# PROBLEM DETAILS
Extract every line of the rows that contains the string "Open", matching case exactly.

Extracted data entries

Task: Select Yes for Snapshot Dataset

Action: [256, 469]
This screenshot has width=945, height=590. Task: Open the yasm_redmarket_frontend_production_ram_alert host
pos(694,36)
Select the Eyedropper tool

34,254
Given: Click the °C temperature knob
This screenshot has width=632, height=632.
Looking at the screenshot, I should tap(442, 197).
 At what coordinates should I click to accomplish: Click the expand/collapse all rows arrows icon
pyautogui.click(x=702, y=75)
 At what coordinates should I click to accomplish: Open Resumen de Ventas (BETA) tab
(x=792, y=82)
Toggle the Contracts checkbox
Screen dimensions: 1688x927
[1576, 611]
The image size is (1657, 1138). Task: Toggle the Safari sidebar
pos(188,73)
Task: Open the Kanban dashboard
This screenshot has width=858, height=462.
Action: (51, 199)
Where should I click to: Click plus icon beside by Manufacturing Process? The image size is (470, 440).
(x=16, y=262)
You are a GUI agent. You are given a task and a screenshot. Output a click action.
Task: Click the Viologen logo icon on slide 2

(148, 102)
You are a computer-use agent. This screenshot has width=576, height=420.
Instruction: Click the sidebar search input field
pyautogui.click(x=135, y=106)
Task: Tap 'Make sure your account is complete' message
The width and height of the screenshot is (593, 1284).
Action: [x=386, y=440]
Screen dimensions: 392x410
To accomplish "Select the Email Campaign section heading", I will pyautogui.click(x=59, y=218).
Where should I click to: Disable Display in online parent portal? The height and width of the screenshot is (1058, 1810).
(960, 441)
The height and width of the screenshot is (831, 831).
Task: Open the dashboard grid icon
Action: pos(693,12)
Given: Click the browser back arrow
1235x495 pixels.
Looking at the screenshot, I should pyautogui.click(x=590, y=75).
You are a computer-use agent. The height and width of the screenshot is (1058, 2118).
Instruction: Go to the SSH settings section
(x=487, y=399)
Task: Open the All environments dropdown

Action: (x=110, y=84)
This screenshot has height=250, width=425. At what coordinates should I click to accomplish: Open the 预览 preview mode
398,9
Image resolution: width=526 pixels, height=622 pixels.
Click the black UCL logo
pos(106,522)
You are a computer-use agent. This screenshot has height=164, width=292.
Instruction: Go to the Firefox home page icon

# RESULT OF THIS EXERCISE
This screenshot has width=945, height=590. Task: Open the yasm_redmarket_frontend_production_ram_alert host
 At what coordinates should I click to accomplish: Open Resumen de Ventas (BETA) tab
Task: Open the Kanban dashboard
Task: Open the dashboard grid icon
Task: Open the All environments dropdown
This screenshot has height=250, width=425. At what coordinates should I click to accomplish: Open the 预览 preview mode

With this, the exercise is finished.